Tradisi Mudik di Indonesia Tidak Hanya Aktivitas Fisik
BANDUNG, Suara Muhammadiyah – Di Indonesia, kegiatan mudik menjadi sesuatu hal yang menarik, bahkan sudah menjadi tradisi sejak lama.
Tradisi yang dilakukan jelang hari raya idul fitri tersebut sudah berlangsung sejak 1970-an. Namun kian populer pada 1990 atau saat pembangunan ibu kota Jakarta makin gencar.
Ditemui di ruang kerjanya, Selasa (26/04/2022), pemerhati sosial-budaya sekaligus dosen Universitas Muhammadiyah Bandung (UM Bandung), Sopaat R. Selamet, M.Hum., menjelaskan perihak tradisi mudik.
Sopaat mengatakan, secara bahasa mudik berasal dari kata “udik” (kampung) yang saat ini menjadi istilah nasional.
”Ketika itu banyak tuntutan pemerintah untuk melakukan pembangunan besar-besaran khususnya di Kota Jakarta,” ucap Sopaat.
Hal tersebut menjadikan Jakarta sebagai pusat perputaran ekonomi sebanyak 70 persen hingga 80 persen dibandingkan dengan daerah lain.
”Ibu kota menjadi tujuan dan tumpuan harapan untuk perbaikan hidup. Karena itulah terjadi urbanisasi,” lanjutnya.
Orang-orang dari berbagai daerah yang bekerja di Jakarta harus bertahan hidup selama bertahun-tahun untuk memenuhi kebutuhan.
”Situasi tersebut yang membuat teman-teman kita di ibu kota memunculkan kerinduan terhadap kampung halaman terutama yang tempat tinggalnya jauh,” jelas pria yang mengajar di Fakultas Agama Islam UM Bandung itu.
Selain itu, kegiatan mudik juga memiliki nilai-nilai spiritualitas yang menjadikan gambaran bagi orang-orang untuk kembali ke kampung halaman sejatinya.
”Mudik itu bukan saja perjalanan fisik dari kota ke desa, tapi juga perjalanan rohani. Atau gambaran perjalanan manusia kembali ke asal,” tutur alumnus Sejarah Peradaban Islam UIN Sunan Gunung Djati Bandung itu.
Tak hanya itu, Sopaat pun menyampaikan bahwa aktivitas mudik tak dapat digantikan oleh apa pun, walau era komunikasi digital kian masif.

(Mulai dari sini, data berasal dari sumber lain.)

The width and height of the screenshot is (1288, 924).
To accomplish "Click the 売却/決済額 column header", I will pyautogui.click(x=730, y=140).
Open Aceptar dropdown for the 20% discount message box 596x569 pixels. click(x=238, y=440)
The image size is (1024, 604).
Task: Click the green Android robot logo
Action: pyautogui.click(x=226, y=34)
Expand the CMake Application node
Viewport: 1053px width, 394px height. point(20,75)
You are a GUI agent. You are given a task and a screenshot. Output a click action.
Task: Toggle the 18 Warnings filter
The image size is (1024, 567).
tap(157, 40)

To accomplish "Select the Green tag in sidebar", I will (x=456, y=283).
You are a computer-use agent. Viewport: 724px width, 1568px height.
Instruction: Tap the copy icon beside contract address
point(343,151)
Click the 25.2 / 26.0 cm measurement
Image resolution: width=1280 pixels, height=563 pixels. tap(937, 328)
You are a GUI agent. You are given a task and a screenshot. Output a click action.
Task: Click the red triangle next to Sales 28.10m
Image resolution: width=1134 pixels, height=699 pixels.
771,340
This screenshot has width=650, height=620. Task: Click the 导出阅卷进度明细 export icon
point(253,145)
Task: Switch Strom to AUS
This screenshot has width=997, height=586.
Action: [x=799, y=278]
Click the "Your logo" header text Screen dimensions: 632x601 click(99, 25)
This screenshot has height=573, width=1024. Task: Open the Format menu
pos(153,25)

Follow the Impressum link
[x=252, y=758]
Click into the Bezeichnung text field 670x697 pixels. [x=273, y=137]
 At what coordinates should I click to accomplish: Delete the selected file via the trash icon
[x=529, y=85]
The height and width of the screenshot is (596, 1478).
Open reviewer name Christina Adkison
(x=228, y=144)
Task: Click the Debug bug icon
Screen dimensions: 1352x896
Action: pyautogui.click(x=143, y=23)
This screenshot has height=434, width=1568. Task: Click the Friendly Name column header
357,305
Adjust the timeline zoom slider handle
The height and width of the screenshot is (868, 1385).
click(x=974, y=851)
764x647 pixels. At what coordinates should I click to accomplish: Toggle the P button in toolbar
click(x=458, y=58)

Dan hal itu masih belum cukup untuk menutupi rasa kerinduan orang terhadap kampung halamannya.
”Coba kita silaturahmi dengan saudara di kampung by phone atau video call. Tapi hal itu beda rasanya dengan ketemu langsung, bersimpuh di kaki orang tua,” tegas Sopaat.
Positif dan Negatif Mudik
Tak sedikit dari para pemudik adalah mereka yang bekerja di kota. Mereka, tentu saja memperoleh Tunjangan Hari Raya (THR) yang sebagiannya akan dibagikan ke sanak saudara.
Secara tidak sadar, pada saat itulah di kampung tersebut terjadi perputaran ekonomi. Otomatis hal itu meningkatkan daya beli masyarakat.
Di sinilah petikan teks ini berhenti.